Help with second part of question

[jlmac2001]

I'm stuck on the second question of the following problem:

The proper mean lifetime of a muon is 2.00 ms. Muons in a beam are traveling a .96c.

What is their mean lifetime as measured in the laboratory?

ans. 2.00ms/sqrt(1-.960^2)= 7.1428 ms

How far would they travel, on average, before they decay?

ans. I don't know how to do this part. Can someone help me?

Thanks.

Jessica

 

[HallsofIvy]

There are two ways to do this and they should give the same answer:

1) Ignore relativity (or think of this as "in the muon's frame of reverence). The muon is moving at .98 c and has a lifetime of 2 ms= 0.002 seconds. Convert .98 c into "meters per second" and multiply by 0.002.

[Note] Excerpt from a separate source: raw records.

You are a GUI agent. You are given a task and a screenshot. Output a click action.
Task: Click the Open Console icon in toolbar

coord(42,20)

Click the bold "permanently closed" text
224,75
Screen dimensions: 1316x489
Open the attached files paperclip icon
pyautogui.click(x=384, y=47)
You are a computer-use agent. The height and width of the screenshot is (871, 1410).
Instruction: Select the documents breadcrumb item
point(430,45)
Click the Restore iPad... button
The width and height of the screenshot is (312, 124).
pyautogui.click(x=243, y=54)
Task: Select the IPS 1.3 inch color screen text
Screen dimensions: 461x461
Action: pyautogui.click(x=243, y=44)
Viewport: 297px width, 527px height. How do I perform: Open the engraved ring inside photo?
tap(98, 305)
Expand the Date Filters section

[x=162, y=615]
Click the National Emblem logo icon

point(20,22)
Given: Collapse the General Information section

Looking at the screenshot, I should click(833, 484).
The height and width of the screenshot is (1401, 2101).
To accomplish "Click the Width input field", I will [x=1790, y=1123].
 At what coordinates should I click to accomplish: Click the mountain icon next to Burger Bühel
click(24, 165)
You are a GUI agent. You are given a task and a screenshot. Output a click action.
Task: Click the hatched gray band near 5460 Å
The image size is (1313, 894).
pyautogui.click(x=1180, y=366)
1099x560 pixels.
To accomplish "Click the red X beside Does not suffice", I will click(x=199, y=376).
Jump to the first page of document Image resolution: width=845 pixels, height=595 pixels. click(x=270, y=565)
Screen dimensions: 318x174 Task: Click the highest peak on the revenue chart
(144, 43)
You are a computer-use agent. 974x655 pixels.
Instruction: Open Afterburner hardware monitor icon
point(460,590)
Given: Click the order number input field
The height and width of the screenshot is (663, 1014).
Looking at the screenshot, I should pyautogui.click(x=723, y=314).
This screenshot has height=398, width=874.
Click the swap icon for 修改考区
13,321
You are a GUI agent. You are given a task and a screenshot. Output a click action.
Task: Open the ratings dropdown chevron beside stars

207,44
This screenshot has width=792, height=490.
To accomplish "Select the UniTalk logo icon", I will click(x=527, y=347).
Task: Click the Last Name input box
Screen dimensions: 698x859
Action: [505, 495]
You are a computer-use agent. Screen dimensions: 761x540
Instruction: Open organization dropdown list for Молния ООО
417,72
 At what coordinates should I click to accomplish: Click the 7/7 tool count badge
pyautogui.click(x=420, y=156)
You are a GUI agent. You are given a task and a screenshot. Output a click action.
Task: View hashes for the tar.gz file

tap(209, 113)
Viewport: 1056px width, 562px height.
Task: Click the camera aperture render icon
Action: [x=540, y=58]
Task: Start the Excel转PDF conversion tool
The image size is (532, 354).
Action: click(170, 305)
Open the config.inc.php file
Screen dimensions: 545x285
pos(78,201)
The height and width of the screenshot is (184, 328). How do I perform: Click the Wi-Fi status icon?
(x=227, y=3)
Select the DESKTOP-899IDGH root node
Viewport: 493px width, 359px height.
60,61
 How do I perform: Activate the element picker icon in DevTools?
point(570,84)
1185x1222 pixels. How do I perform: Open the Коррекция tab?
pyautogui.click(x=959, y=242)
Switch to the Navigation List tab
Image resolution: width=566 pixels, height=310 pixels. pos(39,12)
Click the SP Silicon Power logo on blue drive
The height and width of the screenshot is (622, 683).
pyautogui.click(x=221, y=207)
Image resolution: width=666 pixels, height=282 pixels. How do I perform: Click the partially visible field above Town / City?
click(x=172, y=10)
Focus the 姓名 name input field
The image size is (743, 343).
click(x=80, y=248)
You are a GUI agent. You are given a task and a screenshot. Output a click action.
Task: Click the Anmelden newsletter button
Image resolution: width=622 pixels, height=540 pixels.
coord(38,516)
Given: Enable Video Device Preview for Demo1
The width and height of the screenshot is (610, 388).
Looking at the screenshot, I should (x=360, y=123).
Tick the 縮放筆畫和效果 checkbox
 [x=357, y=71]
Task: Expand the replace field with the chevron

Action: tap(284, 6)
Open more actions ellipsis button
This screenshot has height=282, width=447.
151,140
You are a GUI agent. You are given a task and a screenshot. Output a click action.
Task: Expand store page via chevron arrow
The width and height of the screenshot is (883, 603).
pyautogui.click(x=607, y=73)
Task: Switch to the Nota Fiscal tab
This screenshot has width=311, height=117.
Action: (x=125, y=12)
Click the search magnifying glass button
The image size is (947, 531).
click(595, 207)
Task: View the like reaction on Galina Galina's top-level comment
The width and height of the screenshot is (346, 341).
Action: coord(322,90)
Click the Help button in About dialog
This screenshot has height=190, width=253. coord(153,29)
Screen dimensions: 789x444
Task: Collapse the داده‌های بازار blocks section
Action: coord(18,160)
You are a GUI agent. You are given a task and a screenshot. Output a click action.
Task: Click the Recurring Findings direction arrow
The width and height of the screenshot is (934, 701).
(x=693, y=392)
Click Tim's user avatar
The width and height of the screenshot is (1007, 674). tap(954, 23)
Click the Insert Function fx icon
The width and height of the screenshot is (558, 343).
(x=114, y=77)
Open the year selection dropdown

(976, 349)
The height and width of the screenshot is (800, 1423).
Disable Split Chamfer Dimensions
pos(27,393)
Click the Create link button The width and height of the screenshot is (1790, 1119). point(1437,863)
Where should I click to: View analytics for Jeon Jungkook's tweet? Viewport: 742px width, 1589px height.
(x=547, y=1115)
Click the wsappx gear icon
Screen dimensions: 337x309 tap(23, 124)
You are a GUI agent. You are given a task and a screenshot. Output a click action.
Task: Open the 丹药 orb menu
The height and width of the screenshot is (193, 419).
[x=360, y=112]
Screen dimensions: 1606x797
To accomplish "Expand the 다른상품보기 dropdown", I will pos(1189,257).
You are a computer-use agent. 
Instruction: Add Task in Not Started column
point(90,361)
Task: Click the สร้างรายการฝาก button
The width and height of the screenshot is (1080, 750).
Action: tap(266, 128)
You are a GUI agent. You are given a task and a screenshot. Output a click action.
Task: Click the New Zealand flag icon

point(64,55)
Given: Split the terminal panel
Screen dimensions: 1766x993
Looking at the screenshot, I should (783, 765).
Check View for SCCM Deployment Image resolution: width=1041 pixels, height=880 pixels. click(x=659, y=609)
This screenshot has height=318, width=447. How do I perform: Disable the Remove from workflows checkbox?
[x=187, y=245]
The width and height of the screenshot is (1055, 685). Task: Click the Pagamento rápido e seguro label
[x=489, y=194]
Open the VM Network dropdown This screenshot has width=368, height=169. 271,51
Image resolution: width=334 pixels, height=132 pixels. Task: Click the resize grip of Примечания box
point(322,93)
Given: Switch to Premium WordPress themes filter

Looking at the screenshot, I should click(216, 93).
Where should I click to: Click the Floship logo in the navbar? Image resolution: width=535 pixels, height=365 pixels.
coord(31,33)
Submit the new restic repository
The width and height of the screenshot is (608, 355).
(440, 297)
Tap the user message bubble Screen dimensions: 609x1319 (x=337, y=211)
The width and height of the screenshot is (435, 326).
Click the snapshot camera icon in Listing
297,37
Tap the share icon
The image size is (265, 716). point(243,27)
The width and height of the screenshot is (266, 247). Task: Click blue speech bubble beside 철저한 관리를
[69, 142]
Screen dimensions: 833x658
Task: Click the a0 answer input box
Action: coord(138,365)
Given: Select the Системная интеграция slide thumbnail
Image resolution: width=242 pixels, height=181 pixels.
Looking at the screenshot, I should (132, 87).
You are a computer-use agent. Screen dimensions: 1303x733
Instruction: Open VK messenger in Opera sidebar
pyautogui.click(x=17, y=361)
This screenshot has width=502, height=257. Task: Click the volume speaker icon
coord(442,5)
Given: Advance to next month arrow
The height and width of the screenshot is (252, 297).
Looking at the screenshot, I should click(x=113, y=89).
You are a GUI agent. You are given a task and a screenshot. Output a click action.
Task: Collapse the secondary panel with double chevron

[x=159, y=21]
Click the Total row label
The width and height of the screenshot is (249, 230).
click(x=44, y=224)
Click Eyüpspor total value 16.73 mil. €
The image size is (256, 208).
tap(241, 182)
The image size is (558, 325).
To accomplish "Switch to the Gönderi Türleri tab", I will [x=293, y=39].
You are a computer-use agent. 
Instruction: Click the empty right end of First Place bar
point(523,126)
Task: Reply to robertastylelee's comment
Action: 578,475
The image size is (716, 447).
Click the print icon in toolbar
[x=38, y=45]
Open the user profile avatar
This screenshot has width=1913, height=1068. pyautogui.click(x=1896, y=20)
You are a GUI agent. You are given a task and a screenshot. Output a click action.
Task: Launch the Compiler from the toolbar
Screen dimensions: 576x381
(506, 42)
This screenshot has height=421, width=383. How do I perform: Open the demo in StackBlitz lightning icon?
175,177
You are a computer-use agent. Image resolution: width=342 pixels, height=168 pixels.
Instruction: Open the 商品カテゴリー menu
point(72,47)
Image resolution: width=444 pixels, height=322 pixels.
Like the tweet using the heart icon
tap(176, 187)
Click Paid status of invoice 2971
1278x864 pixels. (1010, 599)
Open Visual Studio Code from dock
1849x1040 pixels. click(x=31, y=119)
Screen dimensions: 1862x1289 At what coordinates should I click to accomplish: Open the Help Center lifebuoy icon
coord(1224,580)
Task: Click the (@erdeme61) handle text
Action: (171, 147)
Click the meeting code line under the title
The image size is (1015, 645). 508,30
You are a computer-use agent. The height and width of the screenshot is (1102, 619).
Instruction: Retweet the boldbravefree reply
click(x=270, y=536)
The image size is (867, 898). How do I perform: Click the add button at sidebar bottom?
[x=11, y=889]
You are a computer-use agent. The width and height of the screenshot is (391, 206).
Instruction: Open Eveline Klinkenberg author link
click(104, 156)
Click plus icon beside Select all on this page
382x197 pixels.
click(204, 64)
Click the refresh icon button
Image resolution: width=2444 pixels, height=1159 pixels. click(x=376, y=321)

2) You have already calculated that the muon will have a lifetime, measured in the lab frame of reference of 7.1428 ms= 0.0071428 seconds (although I'm a little suspicious of your accuracy!). This is, of course, because, in the lab frame, the muon is "aging" slower.
Multiply 0.0071428 by .98c and then, whatever length you get, apply the same tranformation to determine the shrinkage due to the motion. You should see the sqrt(1-c^2]) terms cancel to give the same answer as before.

 

[M98Ranger]

, to find the distance traveled before decay, we can use the formula d = vt, where d is the distance, v is the velocity (in this case, 0.96c), and t is the time (in this case, the mean lifetime of 7.1428 ms). Plugging in the values, we get d = (0.96c)(7.1428 ms) = 6.8574 m. Therefore, on average, the muons would travel 6.8574 meters before decaying. I hope this helps! If you have any other questions, please let me know.